20 May 2020 | 10:41 UTC — Brussels

EU hydrogen strategy to drive use in industry, transport: Simson

Highlights

Focus on producing competitive hydrogen at scale

Hydrogen key role in energy system integration plans

EC set to unveil more details on June 24

The European Commission's upcoming EU hydrogen strategy paper is to look at how to drive demand in a range of sectors, including heavy industry and transport, according to EU energy commissioner Kadri Simson.

The hope is that hydrogen can help lower emissions in these difficult to decarbonize sectors, as part of the EU's efforts be climate-neutral by 2050, Simson told the European Parliament's energy committee late Tuesday.

The EC's paper is to look at how to use hydrogen in new ways, how to produce it competitively at scale, and how to speed up research and development to give EU industry an edge in global markets.

"Everyone predicts a great future for hydrogen, even if today it represents less than 2% of the energy mix," Simson said. "But this future will not happen unless we deploy a strong policy support, in partnership with the private sector."

Clean low-carbon hydrogen is likely to get support from the EC's coronavirus pandemic recovery plan, expected in the coming days.

EC President Ursula von der Leyen has cited both clean hydrogen and offshore wind as key technologies for the EU to invest in as part of this plan. Offshore wind could be used in electrolysers to produce renewable green hydrogen from water.

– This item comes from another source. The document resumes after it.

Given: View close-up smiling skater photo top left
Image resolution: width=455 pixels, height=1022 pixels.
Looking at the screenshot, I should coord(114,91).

The EC favors renewable green hydrogen in the long term, as it creates links with the power sector and can be used for grid management and power storage, as well as feedstock for industry.

This versatility makes it a key part of the EC's plans for an integrated energy system that is planned and operated across all energy carriers and infrastructure.

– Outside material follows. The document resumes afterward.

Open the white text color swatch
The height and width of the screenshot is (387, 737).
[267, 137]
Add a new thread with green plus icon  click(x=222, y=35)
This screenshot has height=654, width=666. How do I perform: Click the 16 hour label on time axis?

The pandemic had shown "what the energy system of the future could look like: more reliant on renewable energy, more digitalized, more decentralized and with a strong focus on re-using waste," Simson said.

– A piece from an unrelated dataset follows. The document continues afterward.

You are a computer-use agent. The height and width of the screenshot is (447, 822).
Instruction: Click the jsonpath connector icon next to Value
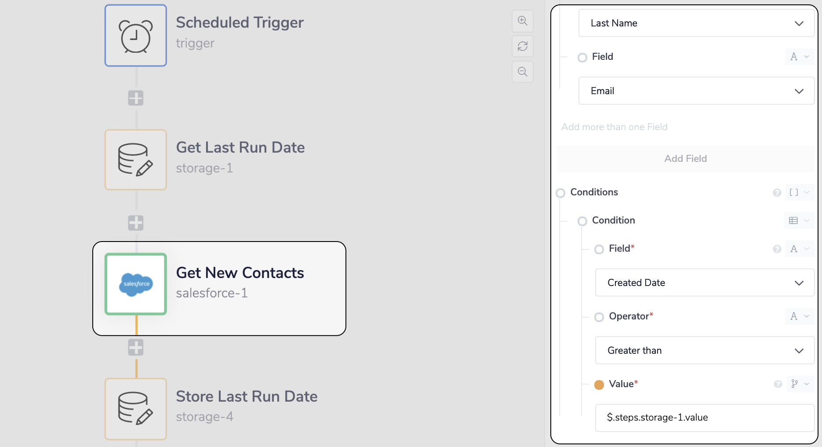pos(793,384)
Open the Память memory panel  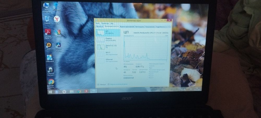pos(108,39)
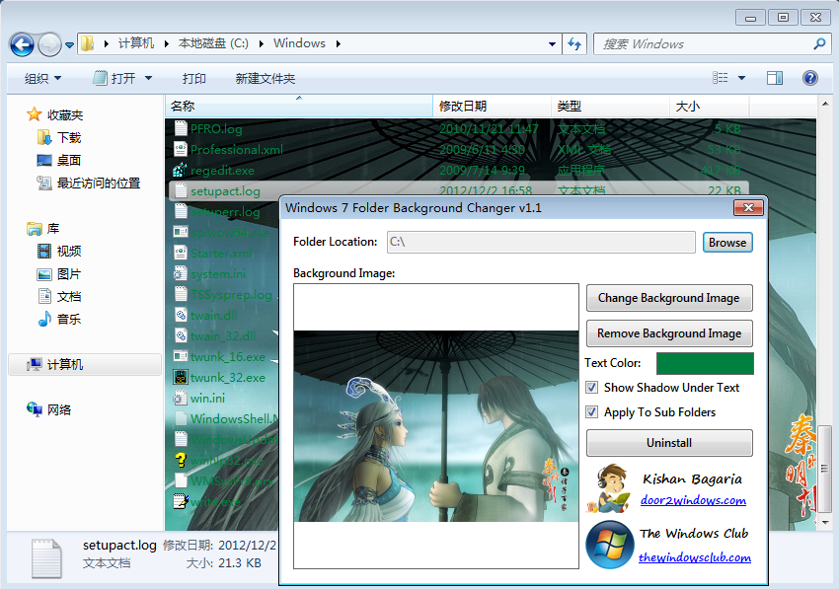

The EC plans to present the EU hydrogen strategy along with an EU energy system integration strategy on June 24, according to its draft agenda.

System integration

The integration strategy aims to optimize energy links between gas, electricity, transport, buildings and industry to use more renewable power and progressively decarbonize the gas sector, the EC said in a roadmap for the strategy available for consultation until June 8.

"As more cost-effective renewable electricity becomes available, we must move forward with electrification of transport, heating or some industrial processes," Simson told the committee.

Where using electricity is not feasible, the strategy is to replace fossil gases and fuels with renewable and decarbonized alternatives.

This is likely to be the case for air transport and some industrial processes, such as making steel.

The EC's integration strategy will look at current market and technical barriers and set out specific legislative and policy actions to address them from 2021, Simson said.

This includes reviewing EU gas market rules to accommodate renewable gases.

Industry alliance

The EC also plans to launch on June 24 a Clean Hydrogen Alliance, a public-private initiative intended to kick-start domestic clean hydrogen production and use.

A similar initiative for developing a sustainable European battery sector has mobilized billions of euros of public and private investment since it was set up in 2017.